Puis Aliénor monte sur scène. D’un seul coup, les combats fictifs de chevalier à l’aide d’une lance en bambou, le tir à l’arc et l’agitation cessent. Il est déjà 18 heures, la troupe de Christiane Mouls remonte sur scène pour un spectacle mêlant art de scène et récit pédagogique d’une vie si singulière. Tel est le dernier acte d’une journée que l’on aurait aimé éternelle. Les ingrédients employés ce dimanche furent sensiblement les mêmes que lors des fêtes de l’OTSI, aux manettes d’une fête semblable organisée il y a bien des années.
En lançant le pari de ressusciter cette vieille tradition, le collectif d’associations a surtout porté avec fierté un héritage laissé par l’histoire. Celui d’Aliénor, celui de l’union mais aussi celui de la fête.
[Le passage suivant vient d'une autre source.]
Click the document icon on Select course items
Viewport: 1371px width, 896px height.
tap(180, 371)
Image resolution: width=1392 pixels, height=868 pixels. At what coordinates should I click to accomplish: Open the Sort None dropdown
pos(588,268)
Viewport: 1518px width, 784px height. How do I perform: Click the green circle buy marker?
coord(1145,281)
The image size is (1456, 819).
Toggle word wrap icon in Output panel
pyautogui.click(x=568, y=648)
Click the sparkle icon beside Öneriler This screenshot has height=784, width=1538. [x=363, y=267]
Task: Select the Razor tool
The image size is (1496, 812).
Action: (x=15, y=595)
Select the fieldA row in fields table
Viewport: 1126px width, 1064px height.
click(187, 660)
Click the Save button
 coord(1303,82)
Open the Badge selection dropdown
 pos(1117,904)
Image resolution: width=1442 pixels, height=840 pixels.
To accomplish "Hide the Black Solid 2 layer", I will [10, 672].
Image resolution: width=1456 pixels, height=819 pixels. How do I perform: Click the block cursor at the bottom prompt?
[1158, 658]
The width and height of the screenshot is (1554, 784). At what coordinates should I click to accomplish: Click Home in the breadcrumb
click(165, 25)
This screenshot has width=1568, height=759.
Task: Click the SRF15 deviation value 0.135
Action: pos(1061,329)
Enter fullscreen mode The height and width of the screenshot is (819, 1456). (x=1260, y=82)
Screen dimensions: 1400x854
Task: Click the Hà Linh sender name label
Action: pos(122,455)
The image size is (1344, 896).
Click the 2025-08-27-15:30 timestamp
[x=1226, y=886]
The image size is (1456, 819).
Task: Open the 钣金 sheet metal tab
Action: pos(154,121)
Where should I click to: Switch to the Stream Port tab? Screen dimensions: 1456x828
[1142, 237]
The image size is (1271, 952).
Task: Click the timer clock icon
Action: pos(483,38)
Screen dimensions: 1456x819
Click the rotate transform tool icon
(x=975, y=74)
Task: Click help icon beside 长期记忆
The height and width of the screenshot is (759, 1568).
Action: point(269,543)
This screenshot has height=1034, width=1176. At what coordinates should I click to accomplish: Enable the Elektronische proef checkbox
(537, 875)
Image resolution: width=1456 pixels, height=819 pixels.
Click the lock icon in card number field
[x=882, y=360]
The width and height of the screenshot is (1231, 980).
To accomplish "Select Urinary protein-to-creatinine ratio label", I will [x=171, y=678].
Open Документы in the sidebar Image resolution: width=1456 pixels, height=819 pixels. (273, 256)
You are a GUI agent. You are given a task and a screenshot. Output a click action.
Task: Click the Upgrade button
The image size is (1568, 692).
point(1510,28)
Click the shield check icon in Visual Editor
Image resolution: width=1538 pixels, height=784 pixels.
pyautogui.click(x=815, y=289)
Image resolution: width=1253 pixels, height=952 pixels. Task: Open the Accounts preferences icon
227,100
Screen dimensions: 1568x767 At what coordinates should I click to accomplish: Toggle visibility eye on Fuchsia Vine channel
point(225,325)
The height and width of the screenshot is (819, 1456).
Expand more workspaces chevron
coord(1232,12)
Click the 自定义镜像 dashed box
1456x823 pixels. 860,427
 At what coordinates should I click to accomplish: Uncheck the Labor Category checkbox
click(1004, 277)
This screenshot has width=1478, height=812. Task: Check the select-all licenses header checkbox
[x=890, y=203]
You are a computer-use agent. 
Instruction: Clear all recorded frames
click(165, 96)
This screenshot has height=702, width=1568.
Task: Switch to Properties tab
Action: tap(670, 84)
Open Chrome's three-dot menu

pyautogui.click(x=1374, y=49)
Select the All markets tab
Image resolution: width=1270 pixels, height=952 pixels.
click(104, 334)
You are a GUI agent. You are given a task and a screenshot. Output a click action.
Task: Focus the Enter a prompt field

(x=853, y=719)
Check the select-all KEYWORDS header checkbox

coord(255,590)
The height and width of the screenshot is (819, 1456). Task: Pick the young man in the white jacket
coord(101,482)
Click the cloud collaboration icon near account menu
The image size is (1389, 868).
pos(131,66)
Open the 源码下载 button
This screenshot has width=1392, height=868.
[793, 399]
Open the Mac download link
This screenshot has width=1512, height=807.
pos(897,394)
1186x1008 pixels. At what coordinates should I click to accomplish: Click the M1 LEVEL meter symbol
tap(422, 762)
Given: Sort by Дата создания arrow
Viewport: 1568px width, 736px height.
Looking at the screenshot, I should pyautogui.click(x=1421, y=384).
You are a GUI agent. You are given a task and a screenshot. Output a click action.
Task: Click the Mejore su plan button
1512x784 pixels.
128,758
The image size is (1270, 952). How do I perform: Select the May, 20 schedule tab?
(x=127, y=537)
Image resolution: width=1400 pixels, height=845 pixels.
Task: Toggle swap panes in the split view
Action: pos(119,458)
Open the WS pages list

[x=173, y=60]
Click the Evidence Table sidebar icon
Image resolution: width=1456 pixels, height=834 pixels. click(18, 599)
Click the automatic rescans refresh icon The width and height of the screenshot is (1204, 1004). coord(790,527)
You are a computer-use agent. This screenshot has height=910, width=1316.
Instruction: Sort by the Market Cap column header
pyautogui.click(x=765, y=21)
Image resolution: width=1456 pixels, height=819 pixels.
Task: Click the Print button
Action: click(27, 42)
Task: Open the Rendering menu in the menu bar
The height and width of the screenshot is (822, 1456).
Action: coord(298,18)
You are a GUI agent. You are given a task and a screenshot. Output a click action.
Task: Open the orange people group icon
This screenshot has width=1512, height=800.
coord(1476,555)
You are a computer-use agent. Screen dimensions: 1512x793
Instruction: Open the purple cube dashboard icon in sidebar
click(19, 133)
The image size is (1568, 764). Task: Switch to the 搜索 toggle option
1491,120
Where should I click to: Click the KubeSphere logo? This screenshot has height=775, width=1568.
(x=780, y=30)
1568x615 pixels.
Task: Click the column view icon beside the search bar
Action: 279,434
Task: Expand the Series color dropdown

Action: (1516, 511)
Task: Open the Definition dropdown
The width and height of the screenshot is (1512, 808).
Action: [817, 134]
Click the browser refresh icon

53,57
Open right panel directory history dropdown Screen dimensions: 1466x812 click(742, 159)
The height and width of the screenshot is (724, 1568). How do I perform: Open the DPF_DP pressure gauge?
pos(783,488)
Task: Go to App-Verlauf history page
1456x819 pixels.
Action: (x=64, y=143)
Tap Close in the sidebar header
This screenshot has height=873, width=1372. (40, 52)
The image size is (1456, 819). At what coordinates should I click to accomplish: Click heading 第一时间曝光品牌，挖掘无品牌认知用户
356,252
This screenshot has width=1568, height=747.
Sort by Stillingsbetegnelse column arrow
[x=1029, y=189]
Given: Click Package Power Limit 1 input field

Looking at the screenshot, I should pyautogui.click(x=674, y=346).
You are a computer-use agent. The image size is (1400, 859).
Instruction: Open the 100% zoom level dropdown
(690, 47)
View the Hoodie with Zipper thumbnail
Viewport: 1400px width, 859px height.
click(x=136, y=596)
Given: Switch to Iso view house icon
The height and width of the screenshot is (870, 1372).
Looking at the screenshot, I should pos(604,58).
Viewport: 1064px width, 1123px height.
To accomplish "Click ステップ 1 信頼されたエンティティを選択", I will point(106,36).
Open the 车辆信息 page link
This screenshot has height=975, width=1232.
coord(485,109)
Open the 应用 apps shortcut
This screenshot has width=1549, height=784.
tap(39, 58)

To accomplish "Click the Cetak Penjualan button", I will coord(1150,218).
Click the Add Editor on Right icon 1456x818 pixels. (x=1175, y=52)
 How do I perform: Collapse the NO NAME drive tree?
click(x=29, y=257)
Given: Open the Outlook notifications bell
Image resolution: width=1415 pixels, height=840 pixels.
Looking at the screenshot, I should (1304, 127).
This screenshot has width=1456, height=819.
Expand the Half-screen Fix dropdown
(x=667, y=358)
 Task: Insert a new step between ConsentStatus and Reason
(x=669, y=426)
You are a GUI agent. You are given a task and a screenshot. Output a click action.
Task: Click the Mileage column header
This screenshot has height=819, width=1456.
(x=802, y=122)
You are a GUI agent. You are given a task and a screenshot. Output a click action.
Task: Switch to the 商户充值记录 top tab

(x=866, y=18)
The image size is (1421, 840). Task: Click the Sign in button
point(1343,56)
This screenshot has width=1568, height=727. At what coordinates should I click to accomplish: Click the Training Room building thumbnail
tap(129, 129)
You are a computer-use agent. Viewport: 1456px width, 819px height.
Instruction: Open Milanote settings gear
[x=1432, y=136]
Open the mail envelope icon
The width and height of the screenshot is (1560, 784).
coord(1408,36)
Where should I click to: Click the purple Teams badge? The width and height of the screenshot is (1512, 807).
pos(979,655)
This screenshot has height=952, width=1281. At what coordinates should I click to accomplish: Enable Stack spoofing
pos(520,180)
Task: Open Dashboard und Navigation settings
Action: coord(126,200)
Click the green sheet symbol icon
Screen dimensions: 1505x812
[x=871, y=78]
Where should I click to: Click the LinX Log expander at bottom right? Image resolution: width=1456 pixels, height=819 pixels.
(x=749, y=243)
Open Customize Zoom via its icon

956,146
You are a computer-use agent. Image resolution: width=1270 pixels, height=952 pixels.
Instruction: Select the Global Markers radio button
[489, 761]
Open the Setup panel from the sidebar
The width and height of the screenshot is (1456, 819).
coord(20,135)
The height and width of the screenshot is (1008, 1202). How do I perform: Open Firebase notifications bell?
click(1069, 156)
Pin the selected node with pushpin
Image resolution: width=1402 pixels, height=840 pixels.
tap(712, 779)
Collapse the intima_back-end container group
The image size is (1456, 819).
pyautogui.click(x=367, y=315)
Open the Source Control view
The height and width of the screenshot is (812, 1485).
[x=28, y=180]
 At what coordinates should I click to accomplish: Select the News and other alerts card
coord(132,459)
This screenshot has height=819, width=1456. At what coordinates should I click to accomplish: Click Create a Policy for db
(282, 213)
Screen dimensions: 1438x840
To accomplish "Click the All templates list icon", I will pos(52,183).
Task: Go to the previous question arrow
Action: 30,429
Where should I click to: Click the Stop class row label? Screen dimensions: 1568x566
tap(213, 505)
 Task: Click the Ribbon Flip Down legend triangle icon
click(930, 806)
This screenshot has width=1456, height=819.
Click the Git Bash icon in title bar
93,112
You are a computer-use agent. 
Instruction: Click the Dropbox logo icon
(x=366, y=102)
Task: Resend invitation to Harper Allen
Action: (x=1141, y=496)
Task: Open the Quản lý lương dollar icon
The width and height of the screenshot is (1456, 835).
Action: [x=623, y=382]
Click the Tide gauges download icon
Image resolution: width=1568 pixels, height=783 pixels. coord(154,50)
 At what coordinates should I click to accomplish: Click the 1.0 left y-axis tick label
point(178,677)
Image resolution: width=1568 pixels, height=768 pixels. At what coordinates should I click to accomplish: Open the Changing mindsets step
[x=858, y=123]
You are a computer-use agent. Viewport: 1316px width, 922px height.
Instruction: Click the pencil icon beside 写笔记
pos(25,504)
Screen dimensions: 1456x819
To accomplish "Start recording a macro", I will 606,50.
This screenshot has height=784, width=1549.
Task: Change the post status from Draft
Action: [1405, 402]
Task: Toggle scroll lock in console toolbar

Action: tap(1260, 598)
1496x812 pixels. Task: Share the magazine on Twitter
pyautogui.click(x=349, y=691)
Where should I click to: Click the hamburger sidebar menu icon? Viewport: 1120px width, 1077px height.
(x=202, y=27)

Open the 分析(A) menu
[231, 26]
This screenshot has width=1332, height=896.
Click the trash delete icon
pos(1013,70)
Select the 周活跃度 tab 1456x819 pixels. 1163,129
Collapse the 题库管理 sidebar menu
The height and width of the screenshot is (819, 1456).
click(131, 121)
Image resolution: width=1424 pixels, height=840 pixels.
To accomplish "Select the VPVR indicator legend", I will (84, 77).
Il a fait chaud, très chaud à Mons dimanche, mais n’était-ce pas le prix à payer pour dignement célébrer le retour de la reine sur ses terres natales ? Si cette réussite est le fruit d’une énergie commune et d’un travail de longue haleine, les troubadours, villageois, seigneurs et chevaliers le souhaitent vivement : n’attendons pas 900 ans pour se réunir une nouvelle fois autour d’Aliénor.